→ **Passage provided**:
Marauders of the Dune Sea

August 18th, 2010
by fjamison

Nightmares of desert horrors trouble the dreams of the innocent while raiders grow ever bolder beyond the walls of the great city-state of Tyr. Children cry of midnight portents, and mercantile houses fear the disruption of their trade. Bandits and merchants chase rumors of a temple hidden in the desert, an ancient shrine to the primordial Ul-Athra said to safeguard a fragment of the artifact known as the Crown of Dust. Can the heroes recover a caravan lost in the wastes, repel the threat of vicious raiders, and win the relic from the perilous temple?

During the Green Age of Athas, civilization reached its zenith, and great structures were built above and below the surface of the earth. Today, lost ruins of that period lie across the Tablelands and beyond. Most of these crumbling structures are empty and worthless, but others have endured the ages, still guarding the secrets of ancient days.

→ **Material for the task**:

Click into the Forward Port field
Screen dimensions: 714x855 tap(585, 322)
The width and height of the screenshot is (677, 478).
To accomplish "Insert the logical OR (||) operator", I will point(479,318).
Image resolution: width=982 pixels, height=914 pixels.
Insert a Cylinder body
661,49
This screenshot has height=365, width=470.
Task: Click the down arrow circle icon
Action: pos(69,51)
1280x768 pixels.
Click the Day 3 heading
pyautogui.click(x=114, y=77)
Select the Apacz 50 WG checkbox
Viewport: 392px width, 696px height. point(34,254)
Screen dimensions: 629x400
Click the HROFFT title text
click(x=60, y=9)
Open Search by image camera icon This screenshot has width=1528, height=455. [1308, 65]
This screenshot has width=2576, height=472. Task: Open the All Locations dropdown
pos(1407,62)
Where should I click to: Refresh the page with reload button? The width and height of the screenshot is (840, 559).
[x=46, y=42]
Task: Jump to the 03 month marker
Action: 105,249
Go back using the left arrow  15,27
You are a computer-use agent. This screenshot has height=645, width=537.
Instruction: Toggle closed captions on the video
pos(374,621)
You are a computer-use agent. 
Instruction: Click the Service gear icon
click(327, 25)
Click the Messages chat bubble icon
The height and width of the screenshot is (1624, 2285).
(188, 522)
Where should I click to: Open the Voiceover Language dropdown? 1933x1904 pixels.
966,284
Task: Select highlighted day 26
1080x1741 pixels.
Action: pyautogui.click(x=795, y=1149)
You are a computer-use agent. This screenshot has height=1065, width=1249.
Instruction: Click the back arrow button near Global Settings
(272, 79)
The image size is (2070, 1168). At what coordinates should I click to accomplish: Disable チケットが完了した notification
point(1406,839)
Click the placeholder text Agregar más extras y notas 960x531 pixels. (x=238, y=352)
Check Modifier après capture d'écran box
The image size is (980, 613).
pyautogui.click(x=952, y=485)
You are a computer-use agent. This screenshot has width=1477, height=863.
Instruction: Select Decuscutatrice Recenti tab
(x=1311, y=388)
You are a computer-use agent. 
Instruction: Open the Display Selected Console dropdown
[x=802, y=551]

→ **What to work on**:
**a.** Answer these from the Marauders of the Dune Sea text:
(i) Beyond the walls of which city-state are raiders growing bolder?
(ii) To whom is the temple hidden in the desert said to be a shrine?
(iii) During which age of Athas did civilization reach its zenith?
**b.** Rewrite the records from their first line through the line with "pos(1407,62)", substituting "Sphere" for "Cylinder" and keeping everything else the same.

→ **Outputs for the tasks**:
**a.**
(i) Tyr
(ii) The primordial Ul-Athra
(iii) The Green Age

**b.**
Click into the Forward Port field
Screen dimensions: 714x855 tap(585, 322)
The width and height of the screenshot is (677, 478).
To accomplish "Insert the logical OR (||) operator", I will point(479,318).
Image resolution: width=982 pixels, height=914 pixels.
Insert a Sphere body
661,49
This screenshot has height=365, width=470.
Task: Click the down arrow circle icon
Action: pos(69,51)
1280x768 pixels.
Click the Day 3 heading
pyautogui.click(x=114, y=77)
Select the Apacz 50 WG checkbox
Viewport: 392px width, 696px height. point(34,254)
Screen dimensions: 629x400
Click the HROFFT title text
click(x=60, y=9)
Open Search by image camera icon This screenshot has width=1528, height=455. [1308, 65]
This screenshot has width=2576, height=472. Task: Open the All Locations dropdown
pos(1407,62)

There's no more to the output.